A startup called Sparkify wants to analyze the data they've been collecting on songs and user activity on their new music streaming app. The analytics team is particularly interested in understanding what songs users are listening to. Currently, they don't have an easy way to query their data, which resides in a directory of JSON logs on user activity on the app, as well as a directory with JSON metadata on the songs in their app.

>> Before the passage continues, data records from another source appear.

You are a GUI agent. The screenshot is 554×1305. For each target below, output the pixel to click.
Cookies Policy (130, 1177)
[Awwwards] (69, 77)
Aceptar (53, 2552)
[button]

They'd like a data engineer to create a Postgres database with tables designed to optimize queries on song play analysis, and bring you on the project. Your role is to create a database schema and ETL pipeline for this analysis. We'll be able to test your database and ETL pipeline by running queries given to us by the analytics team from Sparkify and compare your results with their expected results.

Project Description

In this project, we'll apply what we've learned on data modeling with Postgres and build an ETL pipeline using Python. To complete the project, we will need to define fact and dimension tables for a star schema for a particular analytic focus, and write an ETL pipeline that transfers data from files in two local directories into these tables in Postgres using Python and SQL

Dataset:

Song Dataset

The first dataset is a subset of real data from the Million Song Dataset. Each file is in JSON format and contains metadata about a song and the artist of that song. The files are partitioned by the first three letters of each song's track ID. For example, here are filepaths to two files in this dataset.

Log Dataset

The second dataset consists of log files in JSON format generated by this event simulator based on the songs in the dataset above. These simulate app activity logs from a music streaming app based on specified configurations.

The log files in the dataset you'll be working with are partitioned by year and month. For example, here are filepaths to two files in this dataset.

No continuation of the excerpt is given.